Work task -
Give back exactly the lines from the "Screen dimensions: 1280x1024" line to the final line of the records, and only those, minus any pictures.
Supplied information Block Start
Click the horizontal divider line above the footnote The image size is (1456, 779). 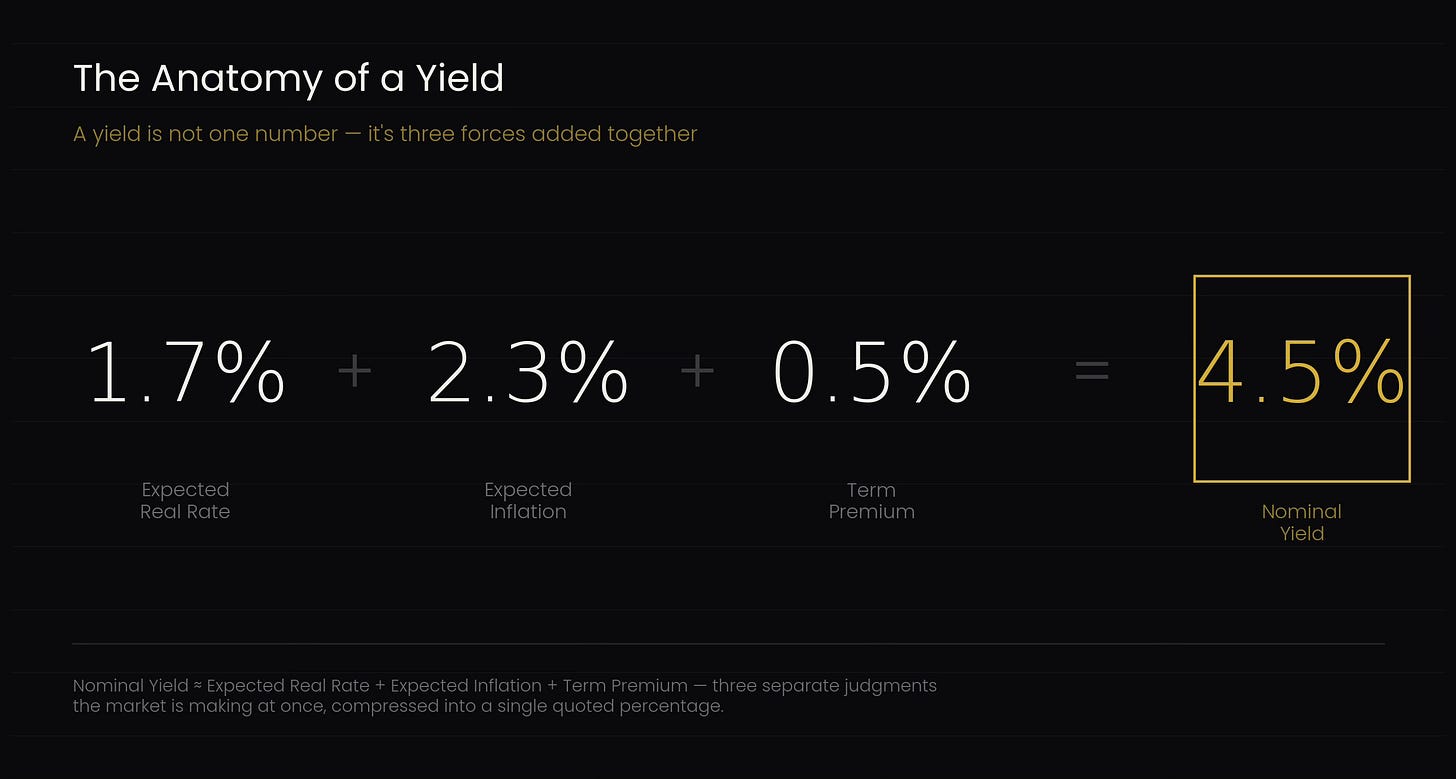coord(729,643)
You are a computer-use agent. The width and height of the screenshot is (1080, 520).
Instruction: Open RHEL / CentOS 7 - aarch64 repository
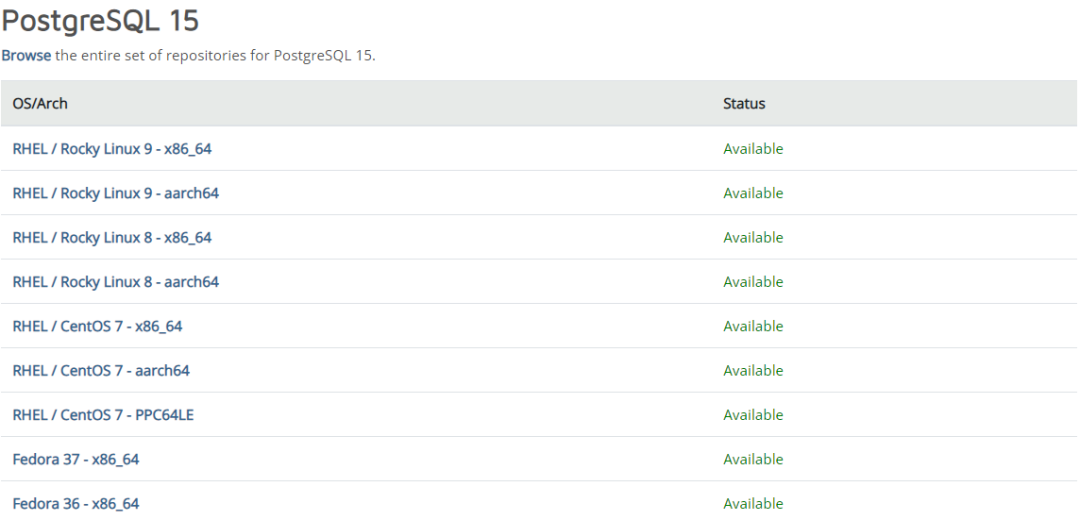[101, 370]
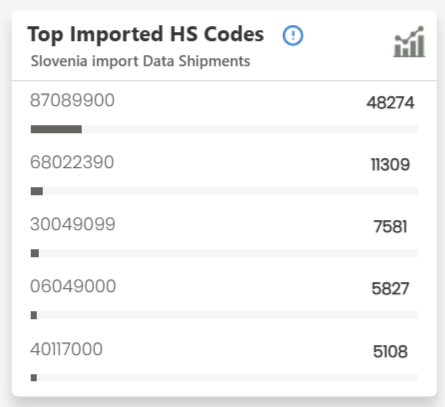Click the dark filled segment of 87089900 bar

pos(56,129)
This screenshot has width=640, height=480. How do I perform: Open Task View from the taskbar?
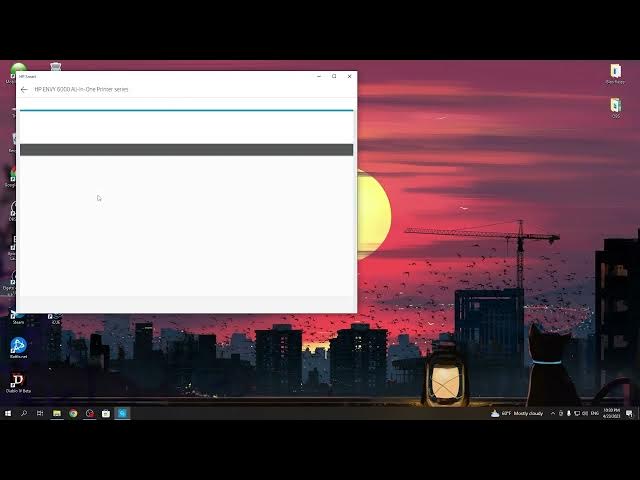click(x=40, y=413)
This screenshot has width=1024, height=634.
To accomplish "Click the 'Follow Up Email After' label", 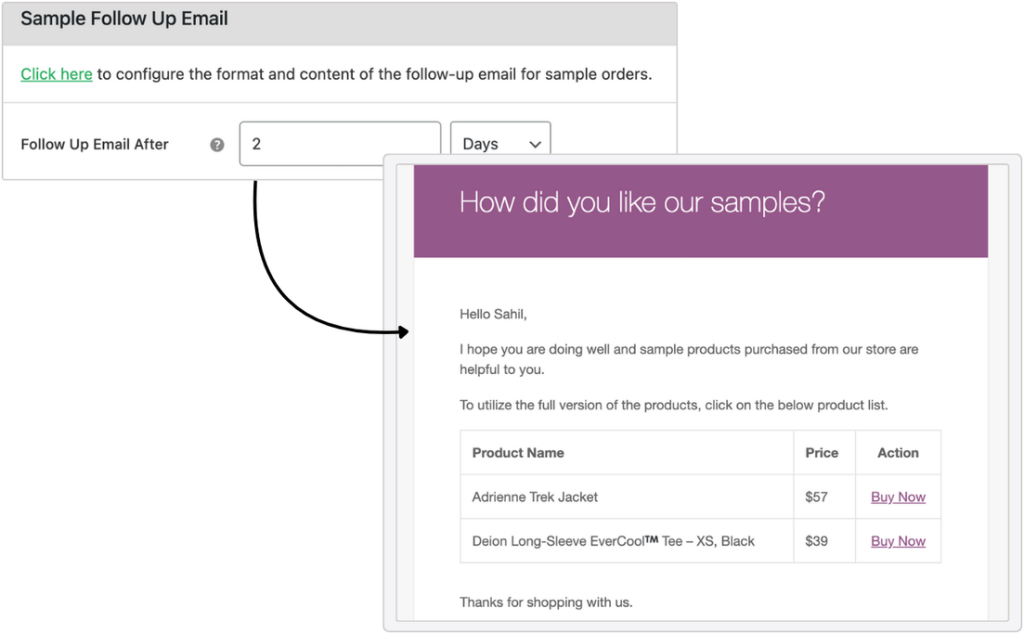I will [95, 144].

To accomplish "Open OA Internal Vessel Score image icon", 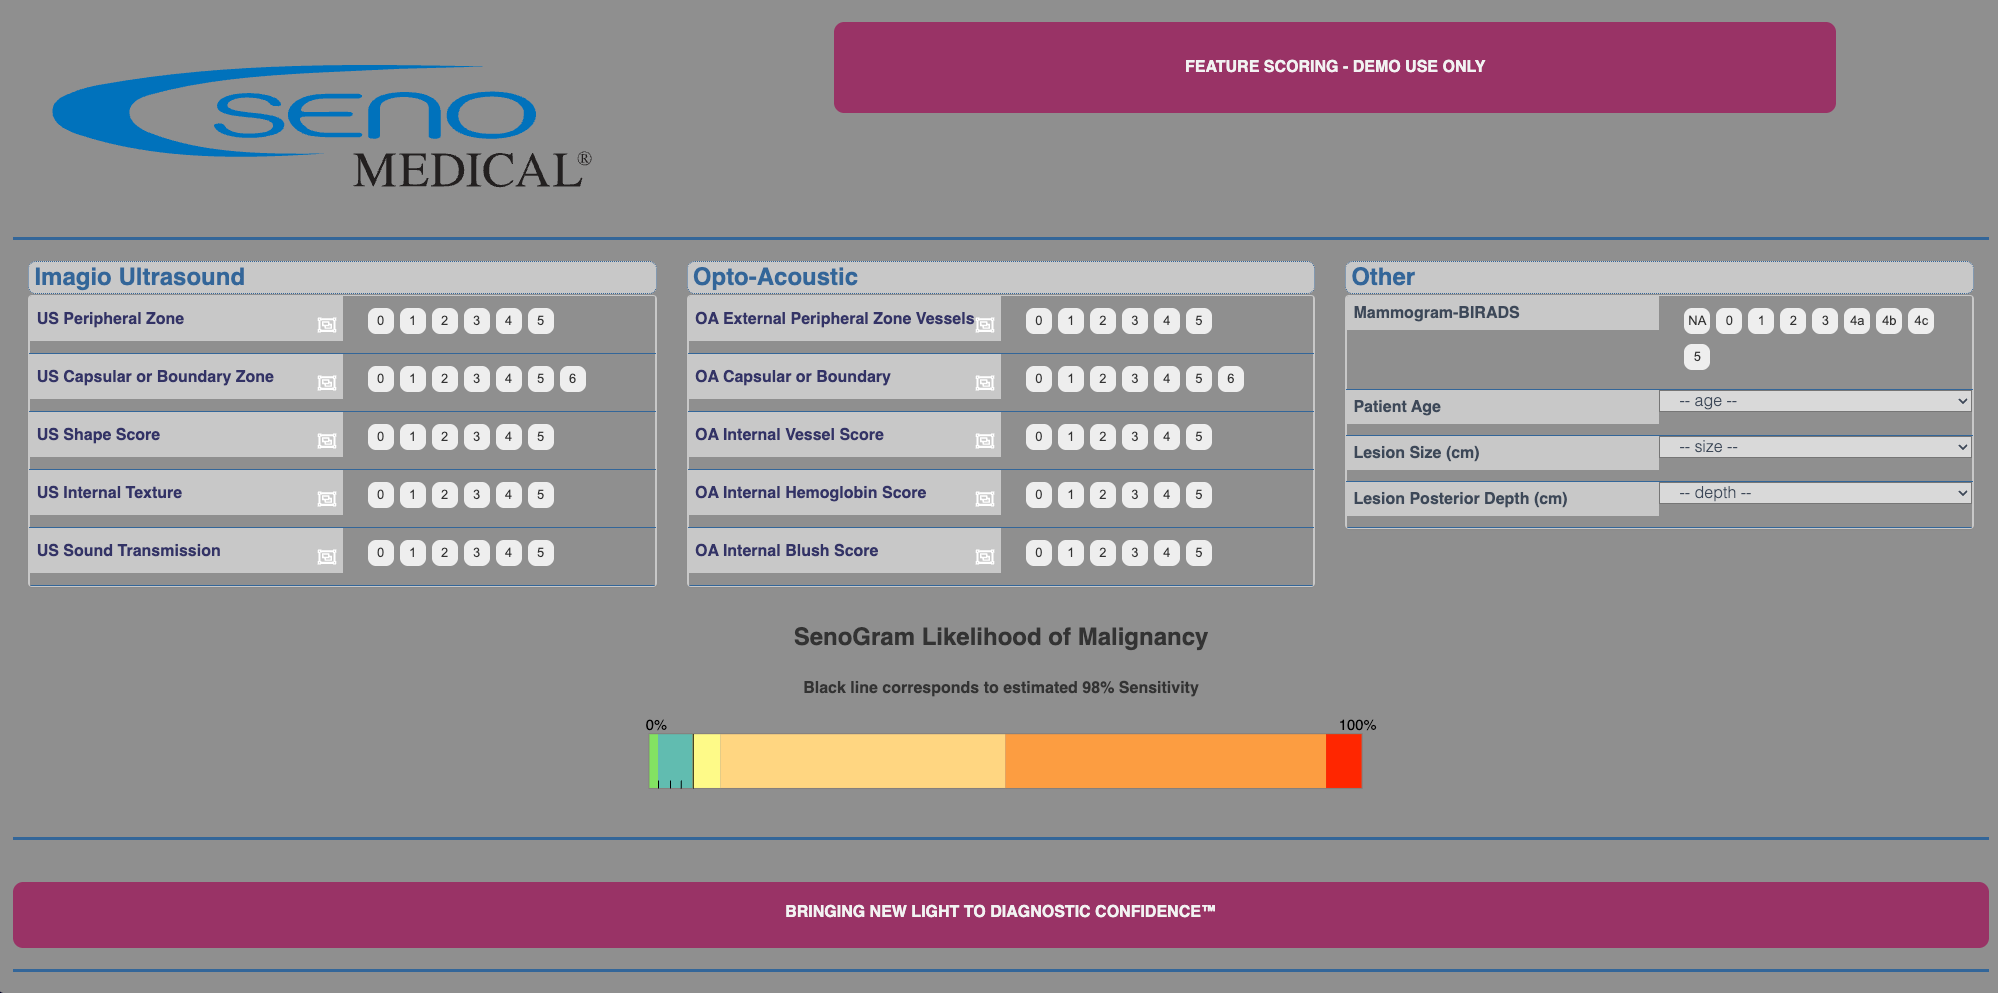I will click(985, 441).
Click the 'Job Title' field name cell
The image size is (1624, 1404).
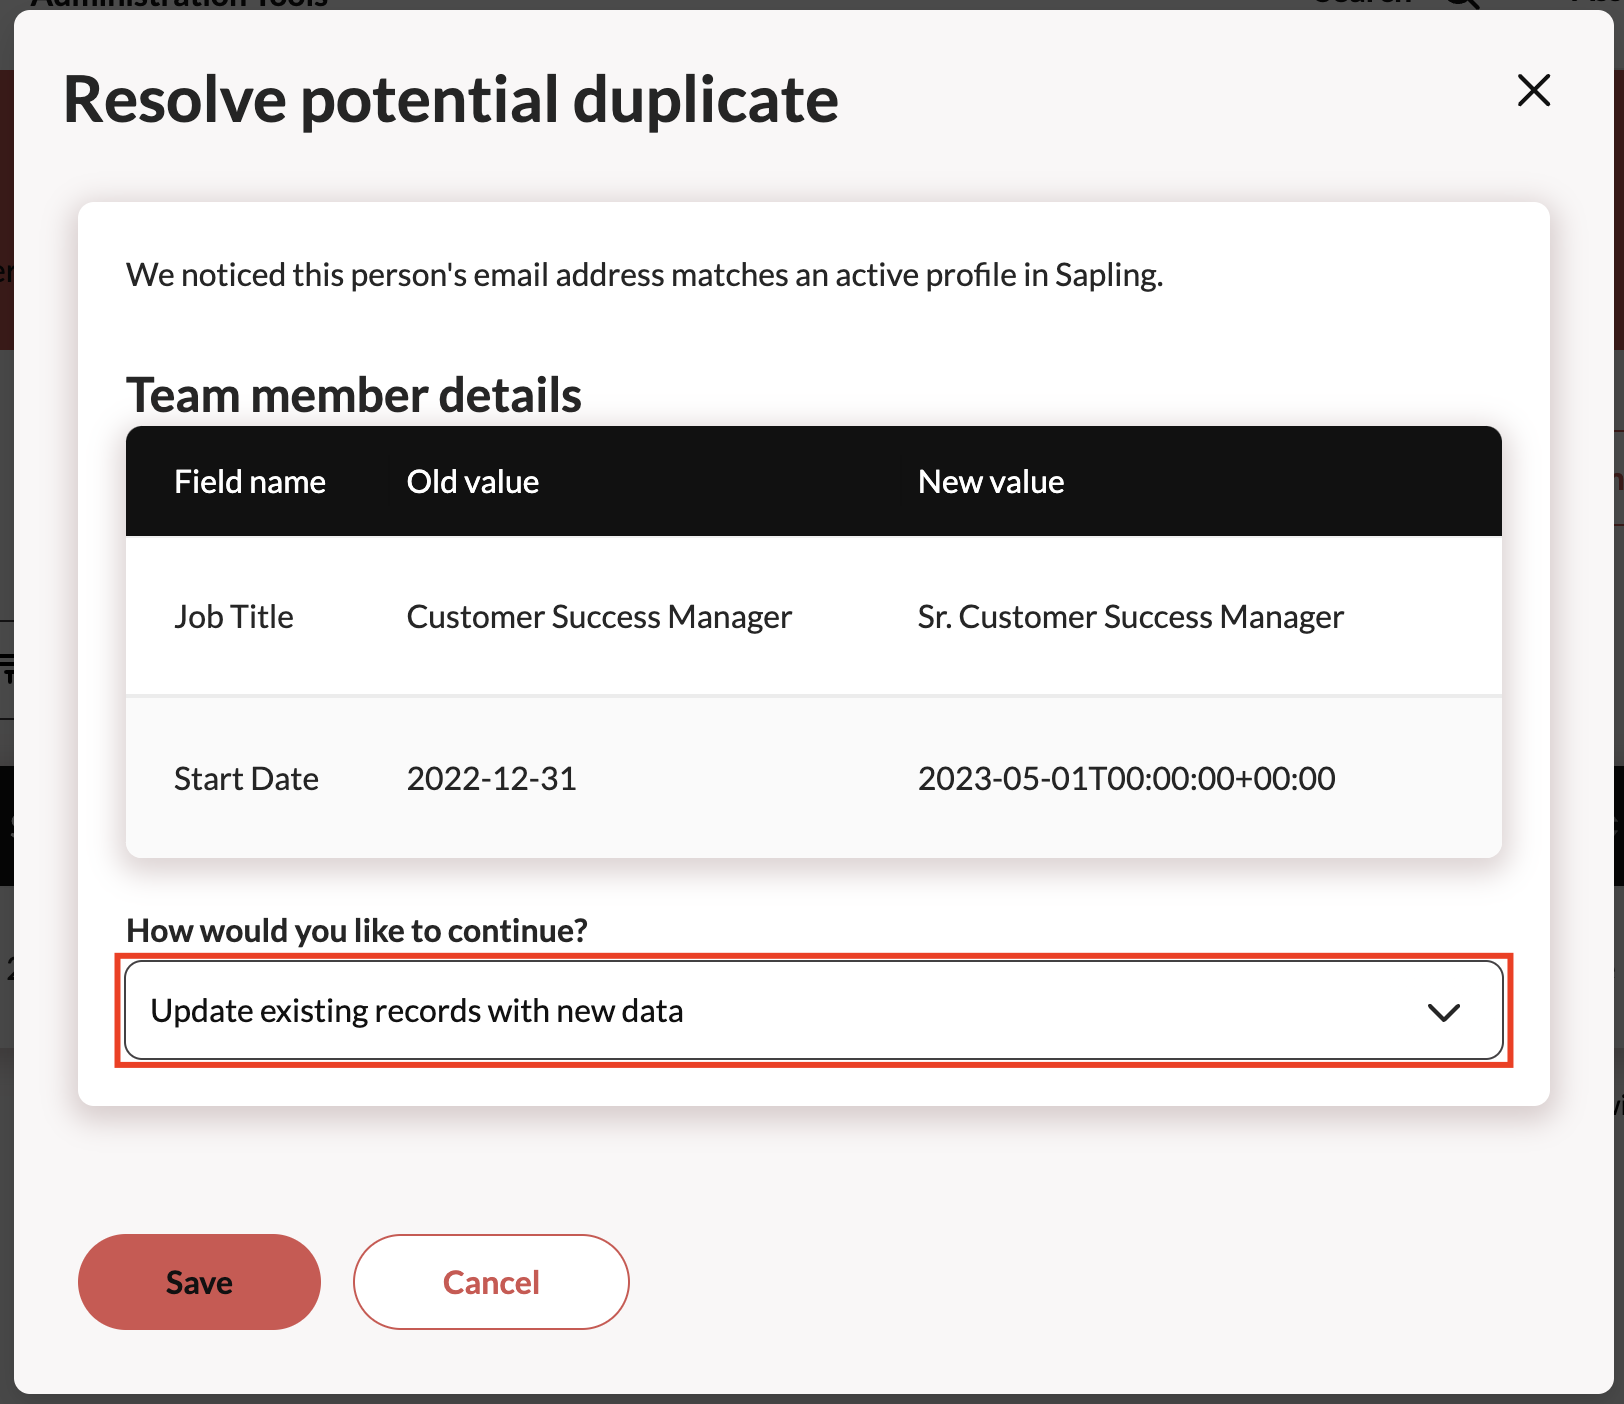(234, 617)
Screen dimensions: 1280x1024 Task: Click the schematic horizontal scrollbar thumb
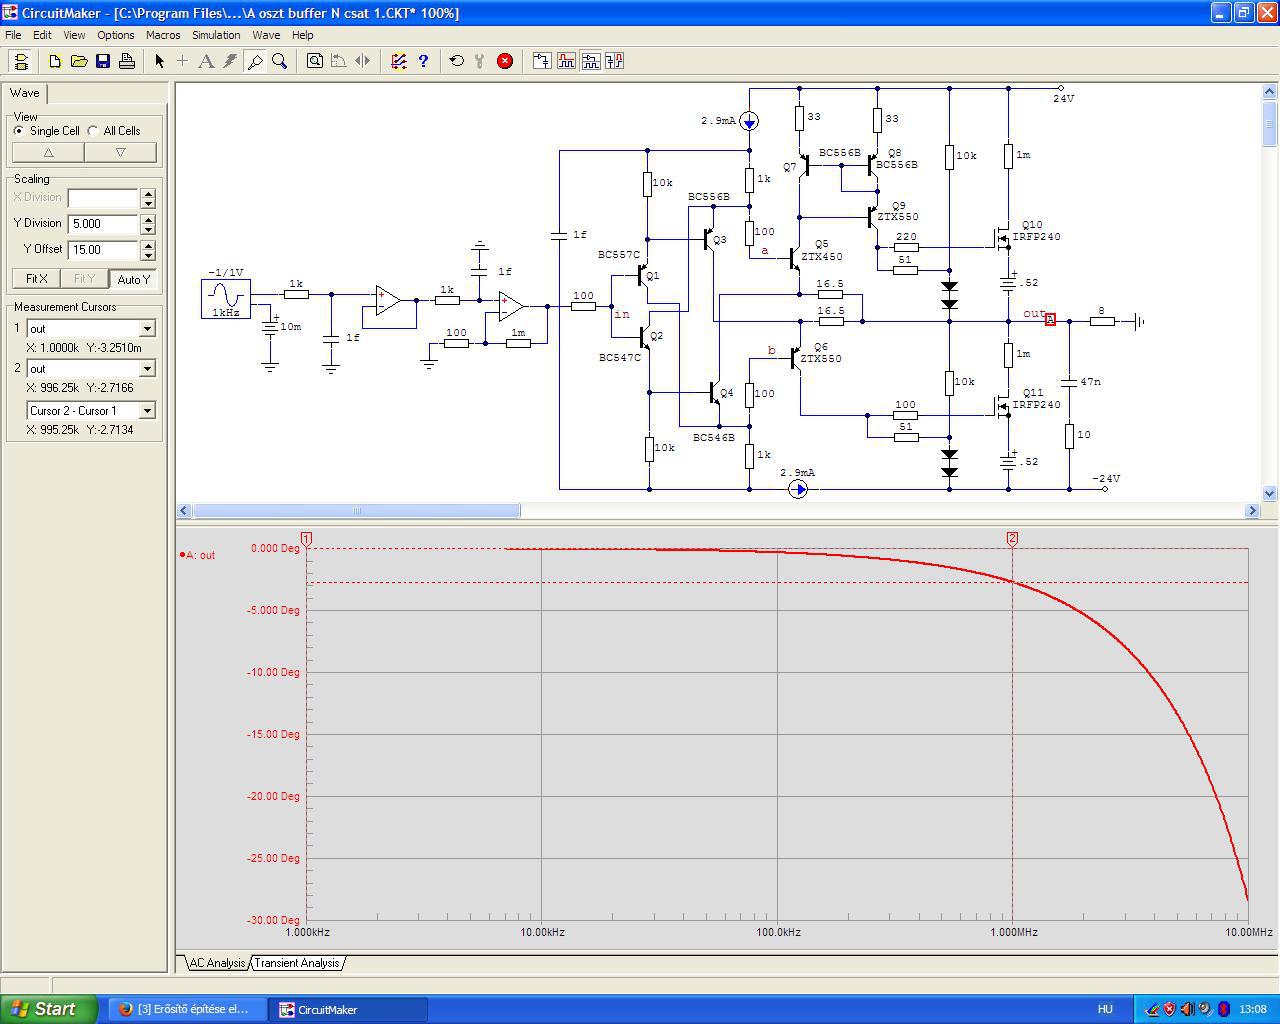tap(356, 511)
Supplied information Block End
Exercise response -
Screen dimensions: 1280x1024 Task: Click the schematic horizontal scrollbar thumb
tap(356, 511)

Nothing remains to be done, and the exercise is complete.